Acoustic Modelling Approaches

from A Survey on Automatic Speech Recognition with an Illustrative Example on Continuous Speech Recognition of Mandarin:

  • Maximum Likelihood (ML) Estimation of HMM: Estimation of HMM parameters is usually accomplished in a batch mode using the ML approach based on the EM (estimation-maximization) algorithm (e.g. [ Baum et al. 1970, Liporace 1982, Juang 1985] ). Segmental ML approaches have also been extensively used (e.g. [Rabiner, Wilpon and Juang 1986]). Although ML estimation has good asymptotic properties, it often requires a large size training set to achieve reliable parameter estimation. Smoothing techniques, such as deleted interpolation [ Jelinek and Mercer 1980] and Bayesian smoothing [Gauvain and Lee 1992], have been proposed to circumvent some of the problems associated with sparse training data
  • Maximum Mutual Information (MMI) Estimation of HMM: Instead of maximizing the likelihood of observing both the given acoustic data and the transcription, the MMI estimation procedure maximizes the mutual information between the given acoustic data and the corresponding transcription [Bahl et al. 1986, Normandin and Morgera 1991]. As opposed to ML estimation, which uses only class-specific data to train the classifier for the particular class, MMI estimation takes into account information from data in other classes due to the necessary inclusion of all class priors and conditional probabilities in the definition of mutual information.
  • Maximum A Posteriori (MAP) Estimation of HMM: Perhaps the ultimate way to train subword units is to adapt them to the task, to the speaking environment, and to the speaker. One way to accomplish adaptive training is through Bayesian learning in which an initial set of seed models (e.g. speaker-independent or SI models) are combined with the adaptation data to adjust the model parameters so that the resulting set of subword models matches the acoustic properties of the adaptation data. This can be accomplished by maximum a posteriori estimation of HMM parameters [Lee, Lin and Junag 1991, Gauvain and Lee 1992, Gauvain and Lee 1994] and has been successfully applied to HMM-based speaker and context adaptation of whole-word and subword models. On-line adaptation, which continuously adapts HMM parameters and hyperparameters, has also been developed (e.g. [Huo and Lee 1996] ).
  • Minimum Classification Error (MCE) Estimation of HMM and ANN: One new direction for speech recognition research is to design a recognizer that minimizes the error rate on task-specific training data.
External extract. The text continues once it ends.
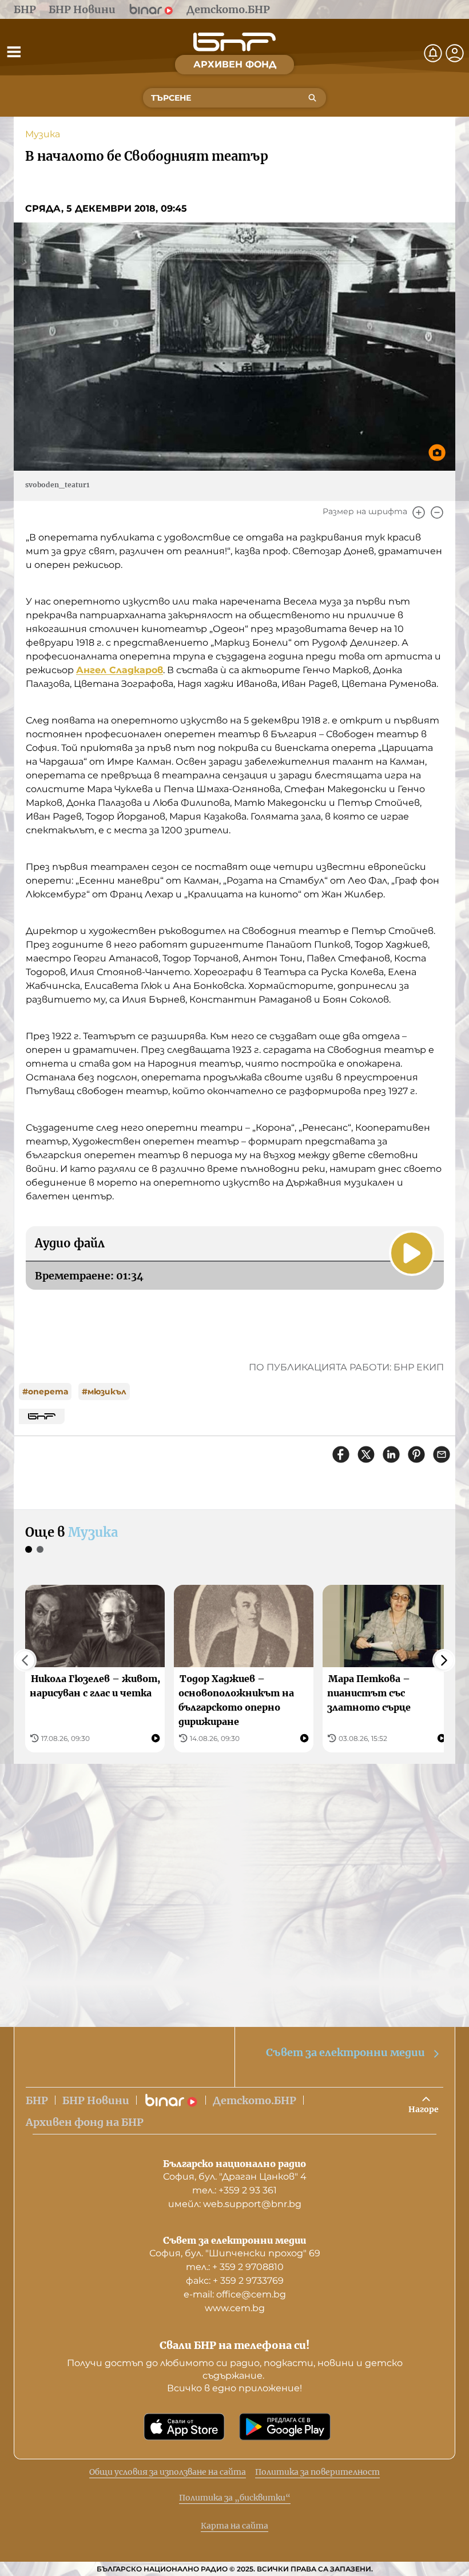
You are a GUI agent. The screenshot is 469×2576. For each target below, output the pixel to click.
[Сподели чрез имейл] (441, 1454)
The problem here is that the error probability is not easily expressed in a close functional form because the true probability density function of the speech signal is not known. An alternative is to find a set of model parameters that minimizes the recognition error based on a given set of application-specific, training or cross-validation data [Juang and Katagiri 1992]. Each training utterance is first recognized and then used for both positive and negative learning by adjusting the model parameters of all competing classes in a systematic manner. For HMM-based recognizers, a family of generalized probabilistic descent (GPD) algorithms has been successfully applied to estimate model parameters based on the minimum classification error criterion (e.g. [ Katagiri, Lee and Juang 1991, Chou, Juang and Lee 1992, Juang and Katagiri 1992, Su and Lee 1994] ). The MCE/GPD approaches are also capable of maximizing the separation between models of speech units so that both discrimination and robustness of a recognizer can be simultaneously improved.